Building A Robust and Efficient AWS Cloud Infrastructure with Terraform and GitLab CI/CD.

Last Updated on October 5, 2024 by Editorial Team

Author(s): Julius Nyerere Nyambok

Originally published on Towards AI.

Historically, cloud infrastructure management involved manual configuration on web consoles or command line interfaces. This approach was prone to human errors, inconsistencies, and maintaining version controls. The growing complexity of cloud environments and the demand for faster, more reliable, and reproducible infrastructure management practices highlighted the need for a more efficient solution.
Infrastructure-as-code (IaC) is a DevOps practice that uses code to define and deploy infrastructure. Terraform by HarshiCorp is an IaC tool that allows you to define and provision cloud resources using a declarative language called HashiCorp Configuration Language.
In this article, we will deploy resources on AWS through Terraform and create a CI/CD pipeline on Gitlab to automate the deployment process.

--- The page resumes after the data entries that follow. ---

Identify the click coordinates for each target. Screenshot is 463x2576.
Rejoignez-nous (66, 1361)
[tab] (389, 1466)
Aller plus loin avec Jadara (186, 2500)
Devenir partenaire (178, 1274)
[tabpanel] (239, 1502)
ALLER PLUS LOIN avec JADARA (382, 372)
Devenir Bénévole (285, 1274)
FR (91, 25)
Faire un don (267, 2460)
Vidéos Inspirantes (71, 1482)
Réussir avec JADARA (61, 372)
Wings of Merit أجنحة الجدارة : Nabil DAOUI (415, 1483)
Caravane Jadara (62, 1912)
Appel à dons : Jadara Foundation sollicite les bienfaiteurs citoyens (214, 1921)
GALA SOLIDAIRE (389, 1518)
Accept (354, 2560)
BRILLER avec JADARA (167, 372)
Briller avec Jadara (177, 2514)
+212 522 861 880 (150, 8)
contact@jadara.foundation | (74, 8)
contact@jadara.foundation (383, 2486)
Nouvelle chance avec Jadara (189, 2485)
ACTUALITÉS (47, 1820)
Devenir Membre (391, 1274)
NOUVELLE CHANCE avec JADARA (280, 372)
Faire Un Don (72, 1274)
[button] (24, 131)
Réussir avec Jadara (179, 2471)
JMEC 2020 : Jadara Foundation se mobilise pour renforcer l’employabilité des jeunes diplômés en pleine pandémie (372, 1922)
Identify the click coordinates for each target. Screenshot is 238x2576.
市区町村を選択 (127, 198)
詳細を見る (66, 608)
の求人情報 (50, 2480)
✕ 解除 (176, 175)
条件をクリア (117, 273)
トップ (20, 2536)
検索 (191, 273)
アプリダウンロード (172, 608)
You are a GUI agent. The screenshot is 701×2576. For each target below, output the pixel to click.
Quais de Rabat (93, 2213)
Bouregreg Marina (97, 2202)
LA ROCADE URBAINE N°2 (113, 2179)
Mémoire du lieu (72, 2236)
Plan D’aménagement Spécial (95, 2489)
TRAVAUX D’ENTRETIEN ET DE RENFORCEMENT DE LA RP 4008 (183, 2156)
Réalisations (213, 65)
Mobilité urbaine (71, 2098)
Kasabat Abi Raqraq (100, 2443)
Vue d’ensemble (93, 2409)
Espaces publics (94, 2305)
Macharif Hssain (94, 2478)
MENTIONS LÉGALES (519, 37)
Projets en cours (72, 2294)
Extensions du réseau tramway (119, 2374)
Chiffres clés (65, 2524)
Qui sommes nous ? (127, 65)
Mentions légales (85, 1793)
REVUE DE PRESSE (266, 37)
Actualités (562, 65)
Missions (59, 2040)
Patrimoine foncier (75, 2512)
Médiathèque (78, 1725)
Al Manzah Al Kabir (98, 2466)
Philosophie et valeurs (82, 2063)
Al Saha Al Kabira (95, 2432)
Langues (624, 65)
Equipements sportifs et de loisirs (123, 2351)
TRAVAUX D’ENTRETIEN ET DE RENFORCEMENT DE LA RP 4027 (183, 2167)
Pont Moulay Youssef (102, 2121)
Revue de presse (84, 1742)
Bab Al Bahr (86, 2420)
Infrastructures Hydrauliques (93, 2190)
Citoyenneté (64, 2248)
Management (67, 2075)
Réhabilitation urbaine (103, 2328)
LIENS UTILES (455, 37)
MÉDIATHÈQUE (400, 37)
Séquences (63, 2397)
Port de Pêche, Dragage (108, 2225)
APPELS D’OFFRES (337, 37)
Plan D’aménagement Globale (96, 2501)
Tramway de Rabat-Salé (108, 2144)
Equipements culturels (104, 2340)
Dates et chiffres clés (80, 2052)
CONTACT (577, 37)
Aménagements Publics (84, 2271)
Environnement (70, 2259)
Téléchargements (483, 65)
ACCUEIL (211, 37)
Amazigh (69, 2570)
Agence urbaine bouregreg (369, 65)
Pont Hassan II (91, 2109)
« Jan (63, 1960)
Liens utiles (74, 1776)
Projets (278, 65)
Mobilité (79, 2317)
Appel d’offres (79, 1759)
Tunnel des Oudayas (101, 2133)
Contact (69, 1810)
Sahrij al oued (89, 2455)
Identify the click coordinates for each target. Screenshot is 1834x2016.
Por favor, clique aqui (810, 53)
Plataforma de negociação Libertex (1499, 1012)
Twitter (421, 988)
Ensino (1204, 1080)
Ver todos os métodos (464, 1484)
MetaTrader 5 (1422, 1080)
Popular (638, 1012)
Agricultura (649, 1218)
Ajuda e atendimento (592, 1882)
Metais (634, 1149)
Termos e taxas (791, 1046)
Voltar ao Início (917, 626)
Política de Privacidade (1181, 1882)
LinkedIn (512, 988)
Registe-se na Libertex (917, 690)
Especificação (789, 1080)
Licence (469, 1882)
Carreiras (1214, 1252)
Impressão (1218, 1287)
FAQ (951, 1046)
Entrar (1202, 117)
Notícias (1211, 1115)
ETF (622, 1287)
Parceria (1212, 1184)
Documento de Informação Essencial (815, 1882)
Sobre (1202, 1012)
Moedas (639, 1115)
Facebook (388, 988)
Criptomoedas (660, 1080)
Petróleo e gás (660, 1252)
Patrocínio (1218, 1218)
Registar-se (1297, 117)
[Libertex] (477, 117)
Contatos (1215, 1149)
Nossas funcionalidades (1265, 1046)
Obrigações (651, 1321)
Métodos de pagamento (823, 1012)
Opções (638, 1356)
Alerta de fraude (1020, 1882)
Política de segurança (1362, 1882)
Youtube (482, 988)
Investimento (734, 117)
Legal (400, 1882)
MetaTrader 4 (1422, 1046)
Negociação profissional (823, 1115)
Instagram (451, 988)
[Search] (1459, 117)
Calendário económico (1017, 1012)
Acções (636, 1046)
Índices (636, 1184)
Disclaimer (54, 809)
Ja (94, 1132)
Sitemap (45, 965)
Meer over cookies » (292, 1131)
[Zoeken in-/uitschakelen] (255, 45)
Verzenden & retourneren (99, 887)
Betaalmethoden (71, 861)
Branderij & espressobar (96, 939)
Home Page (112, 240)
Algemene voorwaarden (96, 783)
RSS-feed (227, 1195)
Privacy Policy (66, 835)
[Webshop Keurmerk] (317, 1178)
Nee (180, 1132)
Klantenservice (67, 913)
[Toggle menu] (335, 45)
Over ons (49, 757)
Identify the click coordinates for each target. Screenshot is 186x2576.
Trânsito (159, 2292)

Building A Robust and Efficient AWS Cloud Infrastructure with Terraform and GitLab CI/CD. — Figure 1: Terraform basic flowchart

Part I: Introduction

In this project, we will define the AWS infrastructure, write terraform code that defines our AWS infrastructure, build our infrastructure, and automate our infrastructure creation using GitLab CI/CD pipelines so that when a change is made, the pipeline will run the terraform commands, and update the infrastructure. You require the following tools for this project:

AWS account and a user account — Preferred cloud computing resources provider that offers a free tier.
AWS CLI — A command line interface to authenticate our AWS credentials.
Terraform — Infrastructure-as-code tool to deploy cloud resources via code. You can follow this tutorial to install it.
GitLab account — To store our code in a repository and create our CI/CD pipeline.
Any code editor you prefer i.e VS Code.

Here is the link to the GitLab repository which I have successfully mirrored on my GitHub.

GitHub – Jnyambok/Terraform-CI-CD-Pipeline: AWS infrastructure that consists of a VPC and Amazon…

AWS infrastructure consists of a VPC and Amazon EC2 instance deployed through Terraform.Repository mirrored from…

github.com

Part II: Infrastructure Definition

A Virtual Private Cloud (VPC) is a private, isolated section of the AWS cloud where you can launch resources. It’s akin to a private data center within the public cloud that allows you to customize the configuration, including subnets, routing tables, and security groups.
An Elastic Compute Cloud (EC2) instance is a virtual server in the cloud that provides on-demand computing capacity and resources like CPU, memory, and storage.
A security group is a firewall configuration for your services that defines what ports on the machine are open to incoming traffic.

Imagine you want to create an application on AWS. You would first create a VPC to provide a private network for your web application. Then, you would launch EC2 instances within the VPC to run your application. The VPC, through a security group, would define the network configurations for the EC2 instances to ensure they communicate with each other and the outside world. This infrastructure is what we will build.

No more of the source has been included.